On April 30, Twitter user Jackie Stokes posted online screenshots of a conversation on matchmaking app Tinder, saying Facebook’s security engineer was “likely using privileged access to stalk women online.”
I really, really hope I’m wrong about this. pic.twitter.com/NDkOptx8Hv
— Jackie Stokes 🙋🏽 (@find_evil) April 30, 2018
Stokes said she was not the recipient of the messages, and she later tweeted that “many Facebook employees” had reached out to her asking how they could help her. She also praised them for “deft handling of a dicey issue during a time when words and actions matter more than ever”.
“It’s everyone’s issue when someone uses … possible privileged access to the biggest social media network of our time, and privilege of working in infosec [information security] … to lord it over potential partners,” Stokes tweeted.
In a statement, Facebook’s Chief Security Officer Alex Stamos said the company fired the person after conducting an investigation. Stamos added that access to sensitive data is logged and that Facebook has automated systems designed to detect and prevent abuse.
“Employees who abuse these controls will be fired — period.”
“It’s important that people’s information is kept secure and private when they use Facebook.
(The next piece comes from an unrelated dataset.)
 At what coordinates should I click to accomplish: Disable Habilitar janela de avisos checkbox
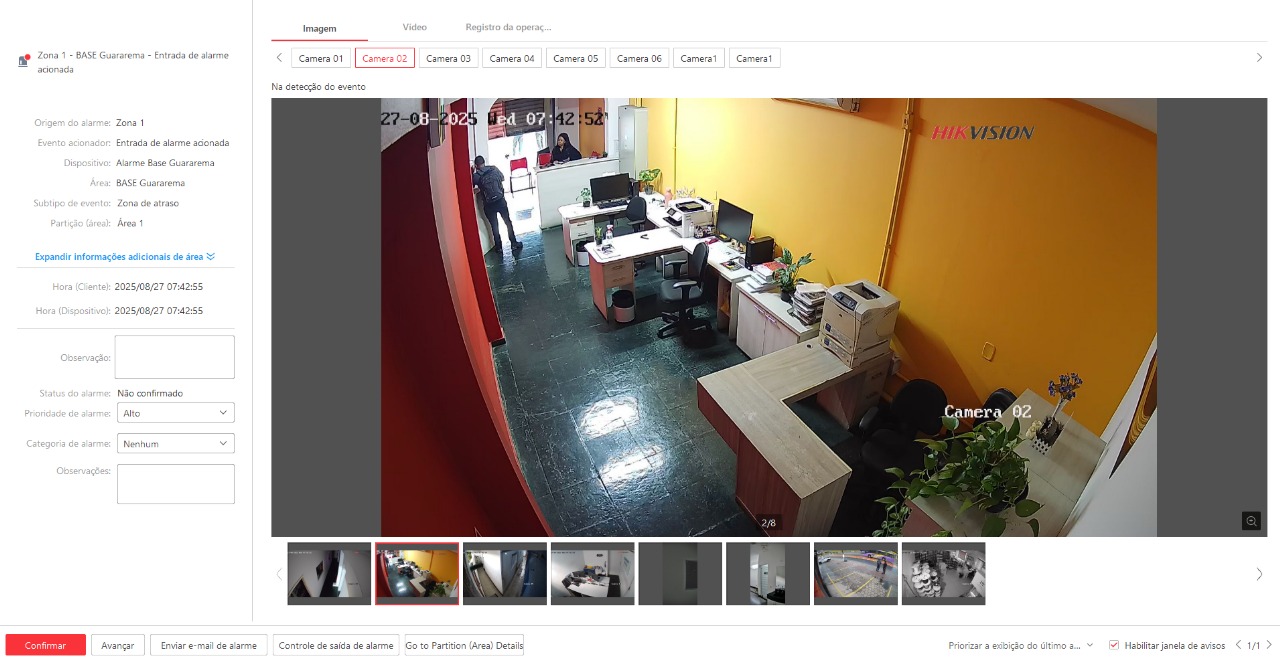[x=1113, y=645]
It’s why we have strict policy controls and technical restrictions so employees only access the data they need to do their jobs—for example to fix bugs, manage customer support issues or respond to valid legal requests,” Stamos said.
This incident comes as Facebook is dealing with global concerns about personal data privacy.
Last month, Facebook chief Mark Zuckerberg apologised to US lawmakers for the leak of personal data on tens of millions of users.
“It was my mistake, and I’m sorry,” Zuckerberg said in prepared testimony. “I started Facebook, I run it, and I’m responsible for what happens here.”
“It’s clear now that we didn’t do enough to prevent these tools from being used for harm,” he said. “That goes for fake news, foreign interference in elections, and hate speech, as well as developers and data privacy.”